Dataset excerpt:
____
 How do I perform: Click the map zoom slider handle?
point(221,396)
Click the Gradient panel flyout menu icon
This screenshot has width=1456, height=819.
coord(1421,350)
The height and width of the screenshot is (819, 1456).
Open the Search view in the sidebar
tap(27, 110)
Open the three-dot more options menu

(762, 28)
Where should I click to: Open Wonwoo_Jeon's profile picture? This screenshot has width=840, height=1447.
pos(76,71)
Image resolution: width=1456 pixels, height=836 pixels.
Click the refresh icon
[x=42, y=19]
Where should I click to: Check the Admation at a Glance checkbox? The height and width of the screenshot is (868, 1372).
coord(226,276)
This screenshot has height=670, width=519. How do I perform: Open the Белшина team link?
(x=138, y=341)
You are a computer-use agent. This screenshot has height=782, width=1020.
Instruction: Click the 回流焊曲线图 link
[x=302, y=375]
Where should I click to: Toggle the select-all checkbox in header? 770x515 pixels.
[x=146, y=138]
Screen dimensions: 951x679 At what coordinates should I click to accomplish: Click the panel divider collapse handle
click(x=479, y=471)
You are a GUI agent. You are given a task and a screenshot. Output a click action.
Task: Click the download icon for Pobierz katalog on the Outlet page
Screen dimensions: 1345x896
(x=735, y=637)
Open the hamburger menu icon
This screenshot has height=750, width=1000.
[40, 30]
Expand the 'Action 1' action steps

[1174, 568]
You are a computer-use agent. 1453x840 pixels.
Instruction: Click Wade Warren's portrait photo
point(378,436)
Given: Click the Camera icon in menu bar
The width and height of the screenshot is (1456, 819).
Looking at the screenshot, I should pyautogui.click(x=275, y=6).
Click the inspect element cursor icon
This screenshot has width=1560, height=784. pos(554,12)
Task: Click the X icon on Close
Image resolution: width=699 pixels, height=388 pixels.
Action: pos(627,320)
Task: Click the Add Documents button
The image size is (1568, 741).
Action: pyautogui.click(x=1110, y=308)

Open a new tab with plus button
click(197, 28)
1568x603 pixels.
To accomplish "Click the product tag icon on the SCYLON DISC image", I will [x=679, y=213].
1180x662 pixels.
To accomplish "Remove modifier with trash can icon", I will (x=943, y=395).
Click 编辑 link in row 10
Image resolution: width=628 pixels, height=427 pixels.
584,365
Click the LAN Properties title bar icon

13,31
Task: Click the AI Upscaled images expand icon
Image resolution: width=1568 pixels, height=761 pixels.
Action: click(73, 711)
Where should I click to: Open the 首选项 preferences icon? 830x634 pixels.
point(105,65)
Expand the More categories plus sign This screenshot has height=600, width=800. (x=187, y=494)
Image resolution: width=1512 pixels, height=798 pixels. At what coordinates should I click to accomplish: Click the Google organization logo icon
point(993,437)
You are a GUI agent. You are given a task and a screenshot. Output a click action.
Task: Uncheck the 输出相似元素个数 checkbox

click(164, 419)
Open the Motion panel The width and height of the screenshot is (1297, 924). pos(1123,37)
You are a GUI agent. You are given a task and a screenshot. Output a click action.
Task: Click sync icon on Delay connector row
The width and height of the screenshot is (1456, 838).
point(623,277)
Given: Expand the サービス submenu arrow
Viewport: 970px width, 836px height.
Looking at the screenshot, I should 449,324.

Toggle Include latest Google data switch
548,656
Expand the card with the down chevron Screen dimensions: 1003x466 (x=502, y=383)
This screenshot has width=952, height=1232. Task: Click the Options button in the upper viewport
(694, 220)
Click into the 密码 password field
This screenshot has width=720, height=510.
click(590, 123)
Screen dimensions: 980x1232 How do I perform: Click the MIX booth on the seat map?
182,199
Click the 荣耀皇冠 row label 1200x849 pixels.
____
* **STATED GOAL**: Express the rows above as a numbered list, with each line as a separate item and the blank lines left out.

* **SOLUTION BELOW**:
1.  How do I perform: Click the map zoom slider handle?
2. point(221,396)
3. Click the Gradient panel flyout menu icon
4. This screenshot has width=1456, height=819.
5. coord(1421,350)
6. The height and width of the screenshot is (819, 1456).
7. Open the Search view in the sidebar
8. tap(27, 110)
9. Open the three-dot more options menu
10. (762, 28)
11. Where should I click to: Open Wonwoo_Jeon's profile picture? This screenshot has width=840, height=1447.
12. pos(76,71)
13. Image resolution: width=1456 pixels, height=836 pixels.
14. Click the refresh icon
15. [x=42, y=19]
16. Where should I click to: Check the Admation at a Glance checkbox? The height and width of the screenshot is (868, 1372).
17. coord(226,276)
18. This screenshot has height=670, width=519. How do I perform: Open the Белшина team link?
19. (x=138, y=341)
20. You are a computer-use agent. This screenshot has height=782, width=1020.
21. Instruction: Click the 回流焊曲线图 link
22. [x=302, y=375]
23. Where should I click to: Toggle the select-all checkbox in header? 770x515 pixels.
24. [x=146, y=138]
25. Screen dimensions: 951x679 At what coordinates should I click to accomplish: Click the panel divider collapse handle
26. click(x=479, y=471)
27. You are a GUI agent. You are given a task and a screenshot. Output a click action.
28. Task: Click the download icon for Pobierz katalog on the Outlet page
29. Screen dimensions: 1345x896
30. (x=735, y=637)
31. Open the hamburger menu icon
32. This screenshot has height=750, width=1000.
33. [40, 30]
34. Expand the 'Action 1' action steps
35. [1174, 568]
36. You are a computer-use agent. 1453x840 pixels.
37. Instruction: Click Wade Warren's portrait photo
38. point(378,436)
39. Given: Click the Camera icon in menu bar
40. The width and height of the screenshot is (1456, 819).
41. Looking at the screenshot, I should pyautogui.click(x=275, y=6).
42. Click the inspect element cursor icon
43. This screenshot has width=1560, height=784. pos(554,12)
44. Task: Click the X icon on Close
45. Image resolution: width=699 pixels, height=388 pixels.
46. Action: pos(627,320)
47. Task: Click the Add Documents button
48. The image size is (1568, 741).
49. Action: pyautogui.click(x=1110, y=308)
50. Open a new tab with plus button
51. click(197, 28)
52. 1568x603 pixels.
53. To accomplish "Click the product tag icon on the SCYLON DISC image", I will [x=679, y=213].
54. 1180x662 pixels.
55. To accomplish "Remove modifier with trash can icon", I will (x=943, y=395).
56. Click 编辑 link in row 10
57. Image resolution: width=628 pixels, height=427 pixels.
58. 584,365
59. Click the LAN Properties title bar icon
60. 13,31
61. Task: Click the AI Upscaled images expand icon
62. Image resolution: width=1568 pixels, height=761 pixels.
63. Action: click(73, 711)
64. Where should I click to: Open the 首选项 preferences icon? 830x634 pixels.
65. point(105,65)
66. Expand the More categories plus sign This screenshot has height=600, width=800. (x=187, y=494)
67. Image resolution: width=1512 pixels, height=798 pixels. At what coordinates should I click to accomplish: Click the Google organization logo icon
68. point(993,437)
69. You are a GUI agent. You are given a task and a screenshot. Output a click action.
70. Task: Uncheck the 输出相似元素个数 checkbox
71. click(164, 419)
72. Open the Motion panel The width and height of the screenshot is (1297, 924). pos(1123,37)
73. You are a GUI agent. You are given a task and a screenshot. Output a click action.
74. Task: Click sync icon on Delay connector row
75. The width and height of the screenshot is (1456, 838).
76. point(623,277)
77. Given: Expand the サービス submenu arrow
78. Viewport: 970px width, 836px height.
79. Looking at the screenshot, I should 449,324.
80. Toggle Include latest Google data switch
81. 548,656
82. Expand the card with the down chevron Screen dimensions: 1003x466 (x=502, y=383)
83. This screenshot has width=952, height=1232. Task: Click the Options button in the upper viewport
84. (694, 220)
85. Click into the 密码 password field
86. This screenshot has width=720, height=510.
87. click(590, 123)
88. Screen dimensions: 980x1232 How do I perform: Click the MIX booth on the seat map?
89. 182,199
90. Click the 荣耀皇冠 row label 1200x849 pixels.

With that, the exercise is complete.